[[ Supplied material, beginning ]]

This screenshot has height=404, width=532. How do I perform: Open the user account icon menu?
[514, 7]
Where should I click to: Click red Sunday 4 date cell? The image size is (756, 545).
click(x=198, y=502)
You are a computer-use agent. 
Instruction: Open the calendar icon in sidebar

[[ Supplied material, end ]]
[[ Supplied material, beginning ]]

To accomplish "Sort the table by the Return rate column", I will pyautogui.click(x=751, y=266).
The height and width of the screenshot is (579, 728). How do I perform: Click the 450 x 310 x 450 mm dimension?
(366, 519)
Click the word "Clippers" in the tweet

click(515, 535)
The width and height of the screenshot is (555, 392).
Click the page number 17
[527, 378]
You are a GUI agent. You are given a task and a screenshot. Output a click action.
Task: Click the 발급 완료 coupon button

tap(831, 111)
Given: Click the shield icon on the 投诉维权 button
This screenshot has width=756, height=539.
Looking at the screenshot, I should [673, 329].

[[ Supplied material, end ]]

**Task prompt**: Where a line of the listing holds the string "agent", copy that line.

**Answer**:
You are a computer-use agent. 
You are a GUI agent. You are given a task and a screenshot. Output a click action.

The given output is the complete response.